> **PASSAGE FOR REVIEW**:
+ + + + +

Together they were able to produce a successful batch from a 24-hour extraction session, using whole cannabis plants that had been flash-frozen. The batch yield had the aromatic and flavor characteristics Kind Bill had sought for years. Kind Bill named both extraction process as well as the resulting concentrate “live resin.”


Photo by Gina Coleman

Since its creation, Colorado and California have become the hub for locating and acquiring live resin. With its fragrant smell and full flavors, it’s now a product associated with top-shelf quality, and is a favorite among concentrate connoisseurs, with production and distribution continuing to rise. 

Why Does Live Resin Skip the Drying and Curing process?

The typical process for preparing cannabis for extraction includes drying or curing the raw plant material. Ingesting fresh cannabis won’t give you a high. Drying the harvested cannabis prepares flower to be exposed to heat and to decarboxylate the active compounds that produce the psychoactive and therapeutic effects by removing the moisture accumulated during the cultivation process without degrading or evaporating the terpenes. The goal is to prepare the flower to be consumed for its psychoactive and therapeutic effects without sacrificing all of the flavor and aroma.


The downside to the drying and curing process is that you’re bound to lose some terpenes in the process. Terpenes give us the unique tastes and smells of cannabis cultivars, from piney to skunky to citrusy, and also change the character and intensity of users’ highs. When cannabis buds are fresh, they contain their highest level of terpenes. During the curing process, where cannabis is left to dry for an average period of seven to 10 days, the most volatile terpenes evaporate and change the overall flavor profile of the flower. A 1995 study from the University of Mississippi measured the differences in the amount of terpenes from a fresh cannabis plant to those that had been dried over various lengths of time. Researchers found that drying a plant for a week at room temperature resulted in a 31% loss of terpenes.

+ + + + +

> **INFORMATION SUPPLIED**:
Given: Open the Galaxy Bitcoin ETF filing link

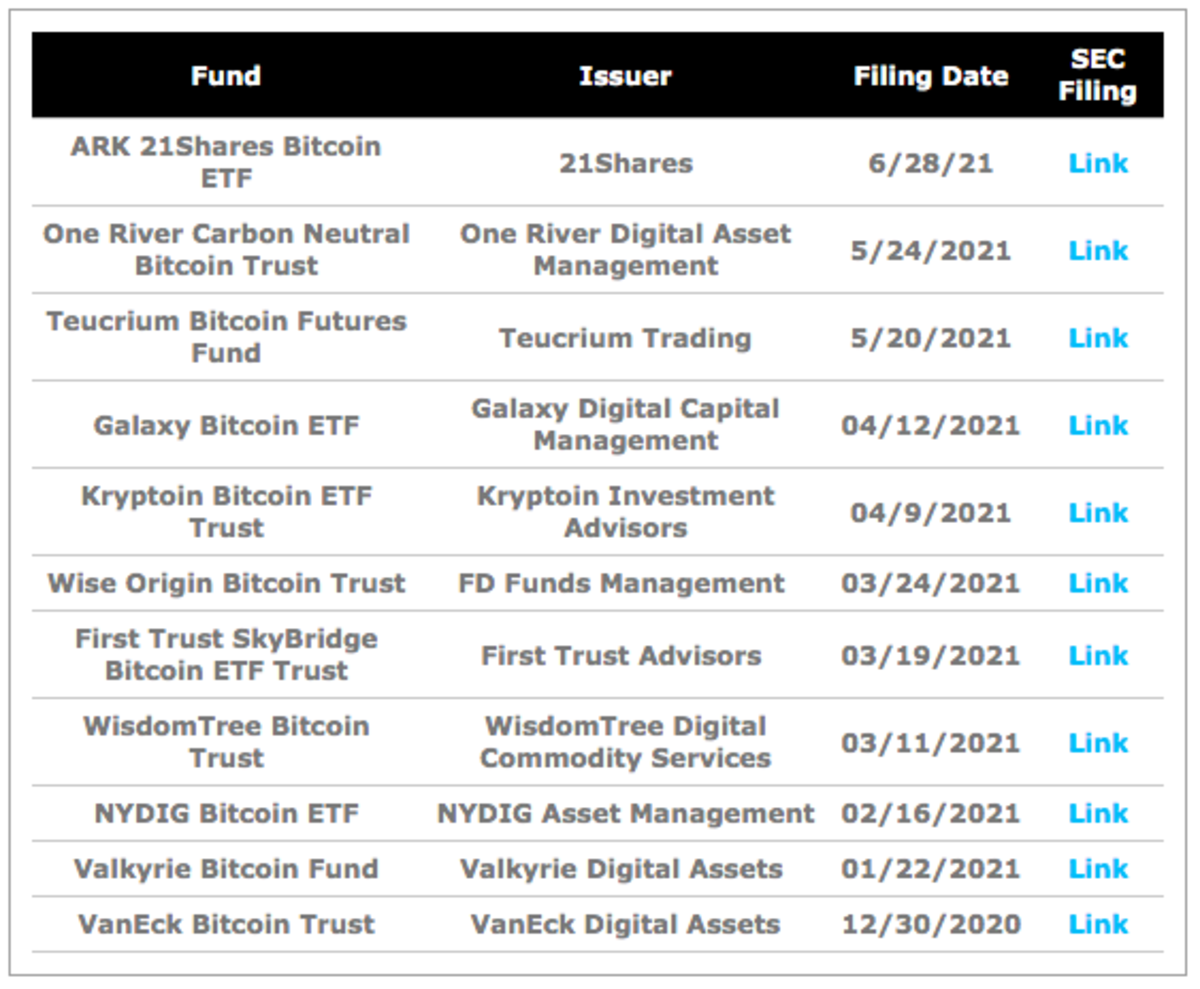Looking at the screenshot, I should click(1098, 425).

+ + + + +

> **THE TASK**: In the live resin text, how much terpene loss resulted from drying a plant for a week at room temperature?

> **REPLY**: A 31% loss of terpenes.